Kahn ha vissuto in prima persona il danno che può essere causato da un trapianto di microbiota fatto in casa con un kit acquistato online. Ricorda il caso di un bambino con una malattia infiammatoria intestinale (IBD) finito in ospedale perché il dolore addominale e la diarrea erano peggiorati dopo un trapianto fai-da-te eseguito da un familiare non sottoposto a screening. «Potresti pensare di far stare meglio le persone, ma in realtà stai correndo un rischio enorme e stai davvero compromettendo la sicurezza del paziente» ha commentato.
Anche in questo caso l’articolo di Nature solleva la necessità di dotarsi di regole che possano armonizzare il ricorso alla modulazione del microbiota intestinale in modo che i piccoli pazienti non corrano pericoli non necessari.

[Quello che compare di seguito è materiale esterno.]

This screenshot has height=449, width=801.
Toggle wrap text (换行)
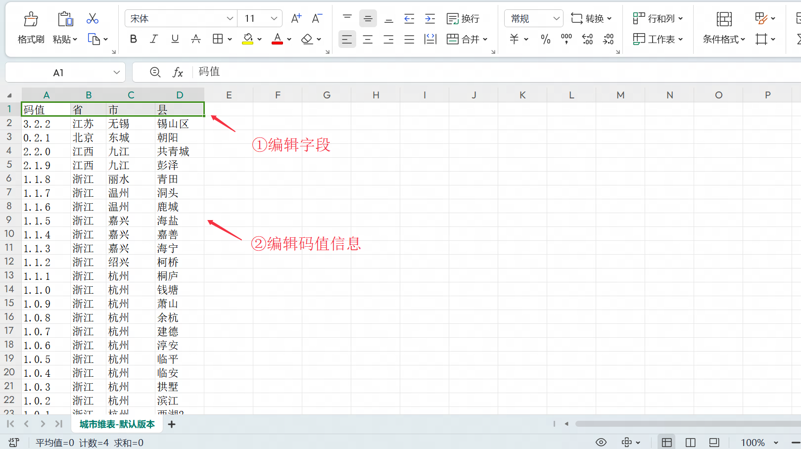(x=463, y=19)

Postbiotici, definizione in alto mare
Un altro fronte caldo è quello della definizione di potbiotico, sulla quale non c’è ancora un consenso unanime. E sarebbe davvero il momento di trovare una definizione condivisa.
Nel 2023 è stato pubblicata una dichiarazione di consenso da parte dell’International Scientific Association of Probiotics and Prebiotics, secondo cui i postbiotici sono “una preparazione di microrganismi inanimati e/o dei loro componenti che conferisce benefici per la salute dell’ospite”.
Ma, nonostante l’obiettivo fosse quello di stabilire una regola, il consenso non è stato raggiunto. È troppo stretta? È troppo larga. Le opinioni sul tema sono davvero tante.
Ci sono tre livelli intorno a questa discussione. Livelli che corrispondono anche a tre aree di interesse: c’è la ricerca, che ragiona in termini scientifici. Uno su tutti: il metodo applicato per “uccidere” i microbi. E a seguire, il tema della stabilità del composto postbiotico, il medium di fermentazione impiegato, il meccanismo d’azione.
Il secondo livello è quello del marketing e della comunicazione ai consumatori. Cosa possono dire le aziende che commercializzano postbiotici? Li possono chiamare in questo modo? Dal punto di vista di un’azienda, il tema principale è il “beneficio” che può comunicare al consumatore. I cittadini sono sempre più attenti alla salute e sono sempre più interessati all’origine della molecola che stanno assumendo.
Infine, gli aspetti regolatori, che si intrecciano ai primi due livelli. Le autorità sanitarie hanno bisogno dei dati scientifici (e di un consenso generale intorno ad essi) per poter definire una cornice normativa in cui le aziende (secondo livello) potranno muoversi.
Su questo fronte, l’armonia tanto auspicata sembra ancora in alto mare.
Il marketing delle aziende
Qui sembra che un po’ di chiarezza ci sia, ma poi nella realtà vediamo ancora molta confusione. Cosa è possibile comunicare intorno a un probiotico sul proprio sito aziendale? Fino a che punto ci si può spingere senza incorrere in problemi legali? Come cambia la comunicazione se ci si rivolge a un operatore sanitario?
Abbiamo affrontato di recente questa tematica in un articolo che trovate qui. Anche in questo caso l’armonia, seppure presente sulla carta, non sembra essere seguita in modo preciso.
Diciamo che è come se ogni musicista che compone l’orchestra legga un proprio spartito. Con il risultato che il rumore di fondo diventa altissimo.